To solve the equation, we move the negative sign onto the numerator of the fraction and then apply cross-multiplication: \begin{align*} -\dfrac{4}{3} &= \dfrac{2}{6t}\\[5pt] \dfrac{-4}{3} &= \dfrac{2}{6t}\\[5pt] (-4) \cdot 6t &= 3 \cdot 2 \\[5pt] -24t &= 6 \end{align*}

Then, we apply the multiplication principle: \begin{align*} -24t &= 6 \\[5pt] t &= \dfrac{6}{-24} \\[5pt] t &= -\dfrac{1}{4} \end{align*}

Since $t = -\dfrac{1}{4} $ is different from $t=0,$ we can accept it as a solution.
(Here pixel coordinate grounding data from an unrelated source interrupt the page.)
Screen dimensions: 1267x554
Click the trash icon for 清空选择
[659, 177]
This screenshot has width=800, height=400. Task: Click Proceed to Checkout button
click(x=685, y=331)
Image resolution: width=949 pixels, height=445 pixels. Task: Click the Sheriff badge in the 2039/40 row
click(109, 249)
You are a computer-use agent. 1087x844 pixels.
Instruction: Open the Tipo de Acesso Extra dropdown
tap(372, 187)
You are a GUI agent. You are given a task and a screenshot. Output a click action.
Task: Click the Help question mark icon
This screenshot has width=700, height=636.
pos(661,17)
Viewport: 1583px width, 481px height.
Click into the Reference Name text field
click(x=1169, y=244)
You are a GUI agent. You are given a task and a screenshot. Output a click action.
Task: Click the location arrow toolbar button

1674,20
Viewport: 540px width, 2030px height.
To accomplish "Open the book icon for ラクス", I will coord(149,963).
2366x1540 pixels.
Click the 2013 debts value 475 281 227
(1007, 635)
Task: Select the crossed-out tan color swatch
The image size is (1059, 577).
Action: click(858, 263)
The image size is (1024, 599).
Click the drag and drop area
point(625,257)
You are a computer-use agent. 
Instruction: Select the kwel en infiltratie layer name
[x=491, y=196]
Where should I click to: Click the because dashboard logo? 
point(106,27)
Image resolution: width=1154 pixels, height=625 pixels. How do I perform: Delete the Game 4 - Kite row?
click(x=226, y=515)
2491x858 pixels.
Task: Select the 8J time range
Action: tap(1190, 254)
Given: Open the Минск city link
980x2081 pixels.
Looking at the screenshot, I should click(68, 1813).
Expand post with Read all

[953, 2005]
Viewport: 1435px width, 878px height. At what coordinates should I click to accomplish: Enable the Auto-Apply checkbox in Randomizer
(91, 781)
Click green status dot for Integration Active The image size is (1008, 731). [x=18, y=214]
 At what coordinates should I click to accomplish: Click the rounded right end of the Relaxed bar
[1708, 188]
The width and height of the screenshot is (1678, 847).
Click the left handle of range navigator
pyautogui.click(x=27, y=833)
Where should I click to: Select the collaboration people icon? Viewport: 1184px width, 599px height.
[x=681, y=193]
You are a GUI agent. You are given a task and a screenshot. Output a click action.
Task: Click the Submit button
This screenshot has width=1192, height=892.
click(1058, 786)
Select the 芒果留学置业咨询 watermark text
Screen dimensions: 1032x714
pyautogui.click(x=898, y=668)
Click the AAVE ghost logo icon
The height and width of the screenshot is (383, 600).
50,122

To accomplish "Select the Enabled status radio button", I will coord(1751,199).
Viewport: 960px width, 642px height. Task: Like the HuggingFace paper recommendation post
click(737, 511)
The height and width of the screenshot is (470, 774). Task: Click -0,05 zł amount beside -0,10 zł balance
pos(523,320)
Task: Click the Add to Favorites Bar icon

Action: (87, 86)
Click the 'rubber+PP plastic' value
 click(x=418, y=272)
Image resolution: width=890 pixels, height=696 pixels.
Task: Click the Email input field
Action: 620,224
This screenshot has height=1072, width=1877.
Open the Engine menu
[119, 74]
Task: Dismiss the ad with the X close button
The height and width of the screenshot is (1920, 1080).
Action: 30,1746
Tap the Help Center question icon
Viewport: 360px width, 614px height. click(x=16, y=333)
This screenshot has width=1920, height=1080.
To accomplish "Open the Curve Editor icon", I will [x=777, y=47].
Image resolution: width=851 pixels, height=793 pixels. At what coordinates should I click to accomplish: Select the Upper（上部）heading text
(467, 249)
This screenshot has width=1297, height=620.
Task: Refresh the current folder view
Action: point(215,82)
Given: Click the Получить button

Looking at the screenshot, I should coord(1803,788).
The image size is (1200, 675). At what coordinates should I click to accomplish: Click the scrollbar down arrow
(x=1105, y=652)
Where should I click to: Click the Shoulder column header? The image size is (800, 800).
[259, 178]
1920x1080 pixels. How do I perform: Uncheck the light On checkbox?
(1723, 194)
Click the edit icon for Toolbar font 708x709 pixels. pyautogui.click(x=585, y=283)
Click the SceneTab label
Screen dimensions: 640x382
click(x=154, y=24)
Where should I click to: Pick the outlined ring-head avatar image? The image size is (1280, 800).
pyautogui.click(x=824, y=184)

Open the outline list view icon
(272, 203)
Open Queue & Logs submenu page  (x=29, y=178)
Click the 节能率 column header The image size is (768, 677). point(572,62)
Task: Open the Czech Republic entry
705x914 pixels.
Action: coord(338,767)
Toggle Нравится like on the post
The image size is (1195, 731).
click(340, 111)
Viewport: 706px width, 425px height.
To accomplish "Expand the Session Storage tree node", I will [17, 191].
Therefore, the solution is $t=\bbox[4pt,border: 1px solid lightgray]{-\dfrac{1}{4} }.$

First, note that the denominator $3x-8$ cannot be zero, since division by $0$ is undefined. Therefore we cannot have $3x-8=0,$ which means $x=\dfrac{8}{3}$ cannot be a solution.

To solve the equation, we first apply cross-multiplication: \begin{align*} \dfrac{10}{3x-8} &=\dfrac{5}{2} \\[5pt] 10 \cdot 2 &= (3x-8) \cdot 5 \\[5pt] 20 &= 15x - 40 \end{align*}

Then, we apply the addition and multiplication principles, as usual: \begin{align*} 20 &= 15x - 40 \\[5pt] 20 + 40 &= 15x - 40 + 40 \\[5pt] 60 &= 15x \\[5pt] \dfrac{60}{15} &= \dfrac{15x}{15} \\[5pt] 4 &= x \end{align*}

Since $x = 4$ is different from $x=\dfrac{8}{3}$, we can accept it as a solution. Therefore, the solution is $x = \bbox[4pt,border: 1px solid lightgray]{4}.$

First, note that the denominator $3z-9$ cannot be zero, since division by $0$ is undefined. Therefore we cannot have $3z-9=0,$ which means $z=3$ cannot be a solution.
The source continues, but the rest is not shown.